The crisp-set qualitative-comparative method (csQCA) was first created by Ragin and uses Boolean Algebra (logic of 1 - present and 0 - absent) to identify the combination, that is, the solution formula of given factors that lead to a specific outcome (Grofman & Schneider, 2009). The advantage of csQCA over statistical methods such as, for instance, linear regression, is that it allows researchers to suggest what is the combination of factors/conditions that will lead to a given outcome.
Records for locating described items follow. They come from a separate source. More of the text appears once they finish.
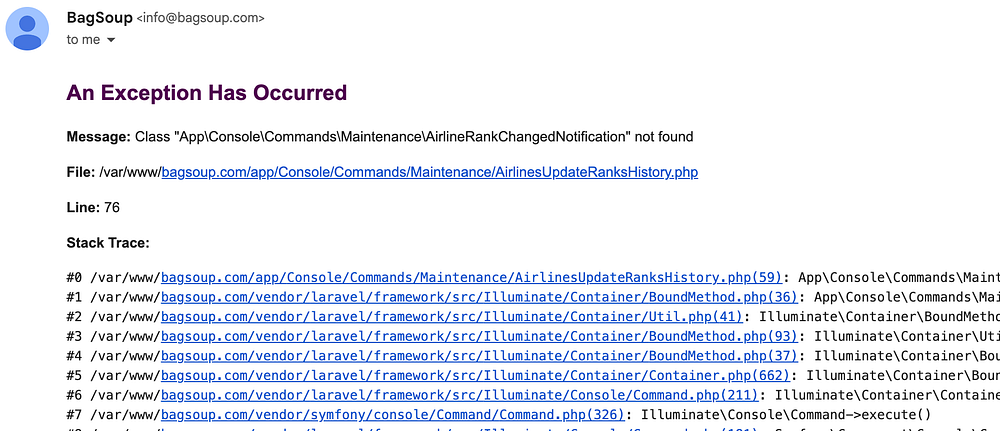Open stack trace #3 BoundMethod.php(93) link
This screenshot has height=431, width=1000.
(x=479, y=336)
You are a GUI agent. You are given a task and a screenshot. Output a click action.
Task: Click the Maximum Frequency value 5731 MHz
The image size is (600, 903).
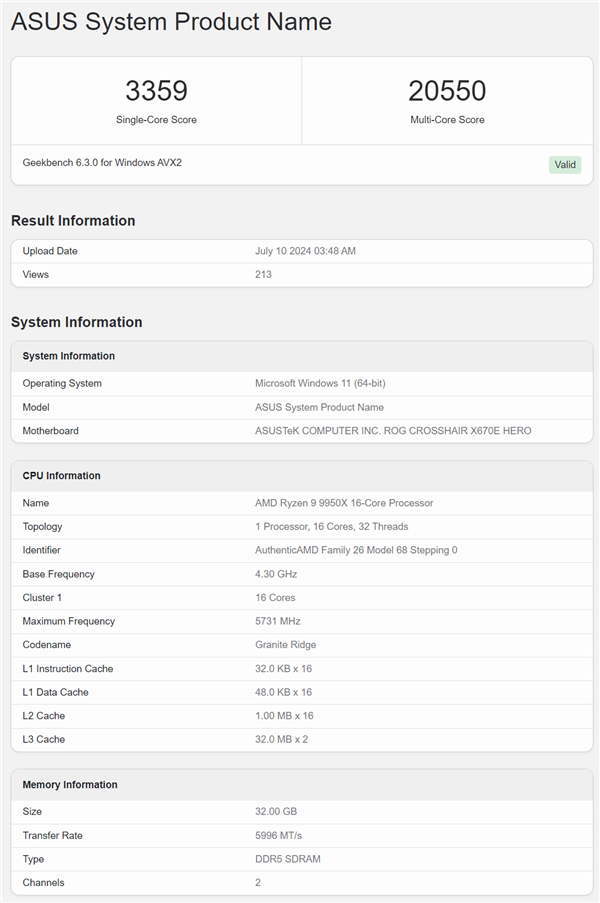click(276, 621)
Likewise, unlike most statistical methods, the csQCA was designed to work with medium-N samples (Ragin, 2014), which is the case of the sample used in the present study (N=79).
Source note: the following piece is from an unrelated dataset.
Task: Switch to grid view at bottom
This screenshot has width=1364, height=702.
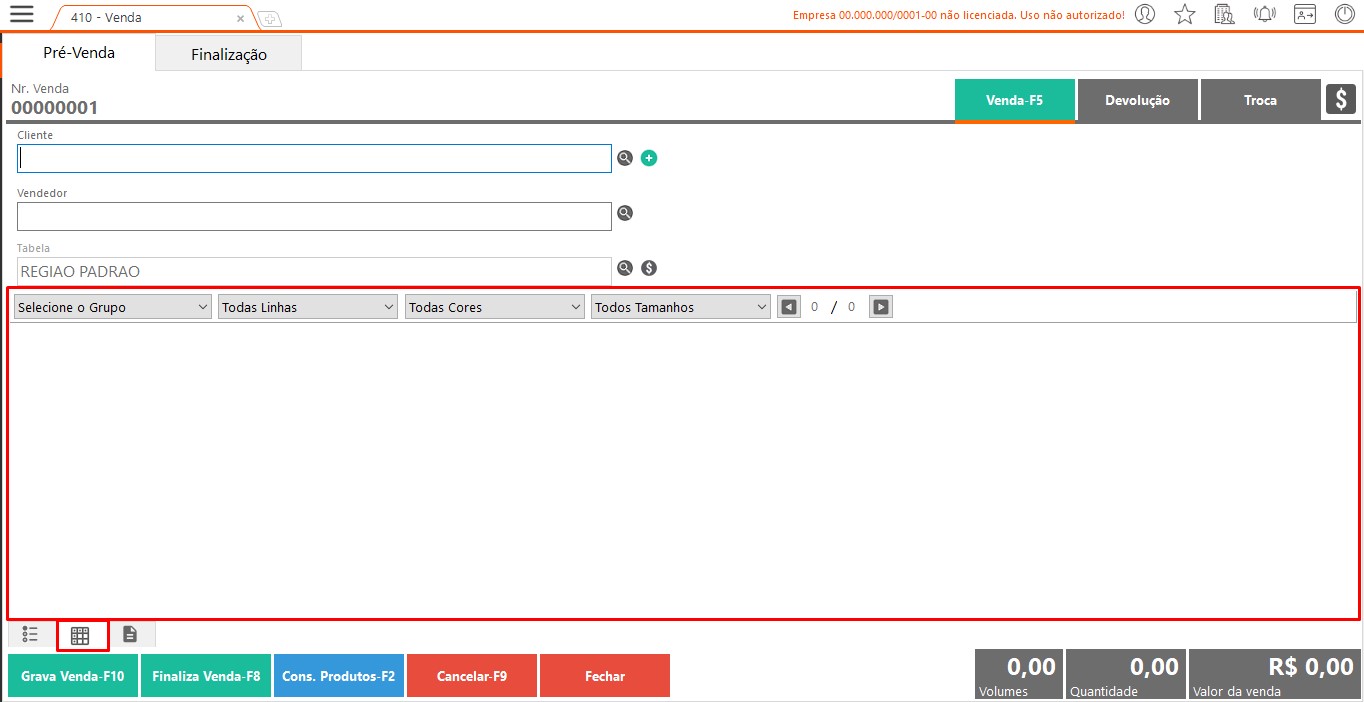Action: pos(80,635)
The process of QCA analysis starts with definitions of conditions of the outcome, that is, with the definition of factors that may lead to a given outcome based on the extant theoretical knowledge (Ordanini, Parasuraman, Rubera, 2014). In the present study, we suggest a combinations of 5 types of Schaeffer’s et al. (2017) interaction types. Therefore, the study tests the following csQCA model: HInovOut = (TR, SE, DI, DE, RE).

Once created the QCA model, the next step is calibration (Reichert et al., 2016; Rihoux & Ragin, 2008). In this study, we defined high innovativeness as those innovations that exceed the “novelty to the firm” frontier. Thus, only firms that implemented “new to the country” or “new to the world” product or process innovation in the last 3 years were considered as highly innovative. Concerning the Schaeffer’s et al. (2017) interaction types, for each interaction type of each observation it was set 1 when present and 0 when absent.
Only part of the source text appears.